Wednesday, December 25, 2013

The Twelve Days of Christmas- Night Two

  • The second night becomes the meeting of two
On the second night we go to Him with the inner experience of the night before, before our soulic nature, becoming evident also to the ego. Just as the song 'The Twelve Days of Christmas' goes on to repeat itself and recap the earlier days within the current day, so our experience gathers over the twelve nights (during the global fourteen). Our experience shifts now from being unconsciousness to recollective and from that into further knowledge. In this we experience Christ also, whose presence becomes apparent through this self-conscious reflection.

He is apparent to us in all meetings. In this power of two we find a unity of self and Father, Father God and Christ. There is a peace experienced in this unity (two turtle doves). Our meditation on this night is of marvelous meetings - of conjunctures. Of meetings that will come to us also in the year ahead. May we be aware of not only the Great Ones' Presence, but of our being with them and our being together.



888 said...

From Wiki:
Perhaps because of Biblical references (especially the well-known verse from the Song of Songs), its mournful voice, and the fact that it forms strong pair bonds, Turtle Doves have become emblems of devoted love. In the New Testament, two turtle doves are mentioned to have been sacrificed for the Birth of Jesus. In Renaissance Europe, the Turtle Dove was envisaged as the devoted partner of the Phoenix. Robert Chester's poem Love's Martyr is a sustained exploration of this symbolism. It was published along with other poems on the subject, including William Shakespeare's poem "The Phoenix and the Turtle" (where "turtle" refers to the turtle dove).

Anonymous said...

May we be as eternally well met as these two turile doves

888 said...

According to the law of Moses, a lamb was to be given as a "sin offering" on the birth of the first born son, or if you were too poor, a pair of turtle doves.

"But if you cannot afford to bring a sheep, you may bring to the LORD two turtledoves or two young pigeons as the penalty for your sin. One of the birds will be for a sin offering, and the other for a burnt offering.

- Leviticus 5:7

And that is what occurred soon after the birth of the Jesus Child:

Then it was time for their purification offering, as required by the law of Moses after the birth of a child; so his parents took him to Jerusalem to present him to the Lord.

And to offer a sacrifice according to that which is said in the law of the Lord, A pair of turtledoves, or two young pigeons. Luke 2:22-24

888 said...

In Renaissance Europe, the Turtle Dove was envisaged as the devoted partner of the Phoenix.
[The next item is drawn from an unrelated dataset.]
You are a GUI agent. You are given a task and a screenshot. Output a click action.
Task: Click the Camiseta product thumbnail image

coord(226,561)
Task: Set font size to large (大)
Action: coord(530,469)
William Shakespeare's wrote an obscure poem "The Phoenix and the Turtle" (where "turtle" refers to the turtle dove).

Robert Chester's poem Love's Martyr or Rosalins Complaint is a sustained exploration of the symbolism.

"The poem is a long allegory, incorporating the story of King Arthur, in which the relationship between the birds is explored, and its symbolism articulated."

"It begins with the personification of Nature observing that the magnificently beautiful Phoenix is apparently about to die without an heir. The physical description given of the Phoenix is as a human female rather than a bird. Nature visits the Classical gods and pleads with Jupiter to find a way to give the Phoenix a child. Jupiter says that she must bring the Phoenix to the "isle of Paphos" to meet the Turtledove whose lover has apparently died. The Turtledove is guarding the fire of Prometheus. Jupiter gives Nature a magical "balm" to anoint the Turtledove, which will make him fall in love with the Phoenix."

"At the island, the Phoenix and the Turtledove fall in love, apparently without the aid of the balm. But first the Turtledove asks the Phoenix to forgive him for some unspecified wrong. They then agree to die together in a self-sacrificing fire, building an altar to Apollo, the patron of poetry. As they are consumed, the Phoenix laments the death of the Turtledove. A watching pelican observes the Phoenix's own death and describes a new and even more beautiful Phoenix emerging in glory from the flames."